2 is a flowchart of a method of producing stereoscopic content using FIG. 1. Hereinafter, a method for producing stereoscopic content according to an embodiment of the present invention will be described in detail.

First, the content providing unit 110 receives a content related to an object provided from the source DB 180 and a background source from a user, and provides the selected content on the screen (S210). This step S210 corresponds to a process of creating and modifying objects and background source resources to be expressed in three dimensions.

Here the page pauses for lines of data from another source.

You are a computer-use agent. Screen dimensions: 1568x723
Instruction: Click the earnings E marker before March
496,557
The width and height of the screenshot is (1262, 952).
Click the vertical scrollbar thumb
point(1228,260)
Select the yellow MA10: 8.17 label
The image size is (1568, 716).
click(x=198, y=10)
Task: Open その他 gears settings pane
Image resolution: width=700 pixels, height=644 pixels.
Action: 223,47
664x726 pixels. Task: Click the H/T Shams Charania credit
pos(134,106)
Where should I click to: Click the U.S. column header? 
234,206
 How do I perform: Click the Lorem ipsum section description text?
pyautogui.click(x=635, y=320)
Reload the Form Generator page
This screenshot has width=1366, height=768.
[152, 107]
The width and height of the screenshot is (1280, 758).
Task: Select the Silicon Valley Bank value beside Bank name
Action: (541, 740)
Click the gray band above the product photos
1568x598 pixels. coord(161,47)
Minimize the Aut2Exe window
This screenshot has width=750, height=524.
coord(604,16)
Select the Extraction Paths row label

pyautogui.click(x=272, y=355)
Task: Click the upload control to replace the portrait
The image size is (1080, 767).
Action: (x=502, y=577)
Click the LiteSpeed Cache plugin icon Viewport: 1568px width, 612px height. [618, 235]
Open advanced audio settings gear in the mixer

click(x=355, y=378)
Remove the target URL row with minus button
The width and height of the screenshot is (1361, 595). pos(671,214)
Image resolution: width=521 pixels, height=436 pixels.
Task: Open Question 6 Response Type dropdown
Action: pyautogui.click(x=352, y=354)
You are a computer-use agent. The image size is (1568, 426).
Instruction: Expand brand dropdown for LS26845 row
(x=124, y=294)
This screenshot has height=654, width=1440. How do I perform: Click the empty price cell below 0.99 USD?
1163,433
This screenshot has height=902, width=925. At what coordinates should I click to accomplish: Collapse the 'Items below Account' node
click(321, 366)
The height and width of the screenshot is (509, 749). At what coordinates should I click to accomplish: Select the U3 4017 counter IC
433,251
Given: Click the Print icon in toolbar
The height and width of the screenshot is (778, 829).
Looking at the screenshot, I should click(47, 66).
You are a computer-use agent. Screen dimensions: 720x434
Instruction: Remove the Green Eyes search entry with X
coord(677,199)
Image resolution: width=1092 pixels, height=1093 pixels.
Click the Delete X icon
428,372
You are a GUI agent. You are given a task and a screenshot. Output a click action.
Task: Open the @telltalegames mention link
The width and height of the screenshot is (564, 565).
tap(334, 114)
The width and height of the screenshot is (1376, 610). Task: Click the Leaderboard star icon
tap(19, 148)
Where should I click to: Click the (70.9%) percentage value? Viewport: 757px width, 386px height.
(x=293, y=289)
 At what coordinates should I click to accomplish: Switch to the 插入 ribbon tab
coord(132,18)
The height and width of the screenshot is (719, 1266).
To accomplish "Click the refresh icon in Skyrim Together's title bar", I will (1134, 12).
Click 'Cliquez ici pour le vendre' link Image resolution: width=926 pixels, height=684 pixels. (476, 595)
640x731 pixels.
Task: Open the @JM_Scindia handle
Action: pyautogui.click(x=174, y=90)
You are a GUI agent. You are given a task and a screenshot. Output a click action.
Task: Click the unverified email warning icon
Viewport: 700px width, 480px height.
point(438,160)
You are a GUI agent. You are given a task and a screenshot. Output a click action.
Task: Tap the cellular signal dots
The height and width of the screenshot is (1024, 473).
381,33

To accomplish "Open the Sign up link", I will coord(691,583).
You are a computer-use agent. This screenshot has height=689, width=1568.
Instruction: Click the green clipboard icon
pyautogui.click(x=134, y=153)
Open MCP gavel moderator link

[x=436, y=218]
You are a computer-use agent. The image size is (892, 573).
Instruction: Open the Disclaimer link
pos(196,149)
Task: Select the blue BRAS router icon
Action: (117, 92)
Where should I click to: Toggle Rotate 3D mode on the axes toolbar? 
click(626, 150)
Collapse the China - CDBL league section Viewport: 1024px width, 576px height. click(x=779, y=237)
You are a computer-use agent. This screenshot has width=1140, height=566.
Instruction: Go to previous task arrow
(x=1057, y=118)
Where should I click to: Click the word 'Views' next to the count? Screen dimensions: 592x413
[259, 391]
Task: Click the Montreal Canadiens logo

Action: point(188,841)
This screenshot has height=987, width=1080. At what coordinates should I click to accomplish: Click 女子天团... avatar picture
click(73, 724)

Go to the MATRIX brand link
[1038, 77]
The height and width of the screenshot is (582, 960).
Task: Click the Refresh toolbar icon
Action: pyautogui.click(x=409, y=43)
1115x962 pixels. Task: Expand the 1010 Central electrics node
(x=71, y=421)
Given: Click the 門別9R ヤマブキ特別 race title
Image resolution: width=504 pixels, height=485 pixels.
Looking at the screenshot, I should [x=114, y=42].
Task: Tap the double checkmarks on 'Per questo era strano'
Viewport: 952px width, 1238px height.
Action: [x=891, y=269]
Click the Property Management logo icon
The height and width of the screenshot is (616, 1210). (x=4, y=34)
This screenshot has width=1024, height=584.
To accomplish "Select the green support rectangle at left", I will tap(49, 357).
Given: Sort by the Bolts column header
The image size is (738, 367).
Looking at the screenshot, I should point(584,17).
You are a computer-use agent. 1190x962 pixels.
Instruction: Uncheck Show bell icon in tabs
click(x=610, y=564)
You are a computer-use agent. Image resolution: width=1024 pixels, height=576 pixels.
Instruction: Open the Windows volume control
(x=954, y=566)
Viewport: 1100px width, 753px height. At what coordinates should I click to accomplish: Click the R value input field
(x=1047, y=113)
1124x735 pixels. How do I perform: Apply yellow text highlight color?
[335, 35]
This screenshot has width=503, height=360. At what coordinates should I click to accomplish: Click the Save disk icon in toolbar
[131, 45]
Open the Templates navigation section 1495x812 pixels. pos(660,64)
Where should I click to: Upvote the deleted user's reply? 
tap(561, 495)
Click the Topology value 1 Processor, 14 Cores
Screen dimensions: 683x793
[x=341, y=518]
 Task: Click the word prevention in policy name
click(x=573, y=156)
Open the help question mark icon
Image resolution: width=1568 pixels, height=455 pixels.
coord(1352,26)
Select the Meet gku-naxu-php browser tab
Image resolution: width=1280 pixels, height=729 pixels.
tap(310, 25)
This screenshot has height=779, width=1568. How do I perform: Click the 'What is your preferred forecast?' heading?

3 is a screen configuration diagram illustrating the step S210 of FIG. In step S210, the content providing unit 110 receives a source such as a target object (eg, person) and a background to be expressed in three dimensions from the object list L provided by the source DB 180, from the user, and displays the source on the screen. Create

In addition, the content providing unit 110 includes an object correction unit 20 that enables modification of an object by receiving detailed modifications such as sizes, positions, and rotations of the objects. The content provided in the step S210 can be arranged and edited in the screen center 10. In addition, the menus at the top of the screen can be used to control effects such as motion, sound, frames, and shadows, and to configure cameras for 3D stereoscopic visualization.

That is, after the step S210, the virtual reference camera for capturing the content and the virtual viewpoint corresponding to the position of the target point of the reference camera are respectively disposed on the screen by the placement unit 120. Provided by (S220). In the present embodiment, a virtual camera and a virtual viewpoint may be disposed and manipulated so that a general user may easily author stereoscopic content.

4 is a screen configuration diagram illustrating the steps S220 to S230 of FIG. 2. The virtual reference camera 30 and the virtual viewpoint 40 are represented by a camera and a flag model in the center of the screen, respectively.

After the step S220, the position setting unit 130 receives the position of the reference camera 30 and the position of the viewpoint object 40 from the user (S230). For example, in FIG. 4, the position of the reference camera 30 or the position of the viewpoint 40 may be set through a mouse operation, or may be set through information input (eg, coordinate input) on the setting menu 50. have. In step S230, the individual positions of the reference camera 30 and the viewpoint 40 may be finely adjusted.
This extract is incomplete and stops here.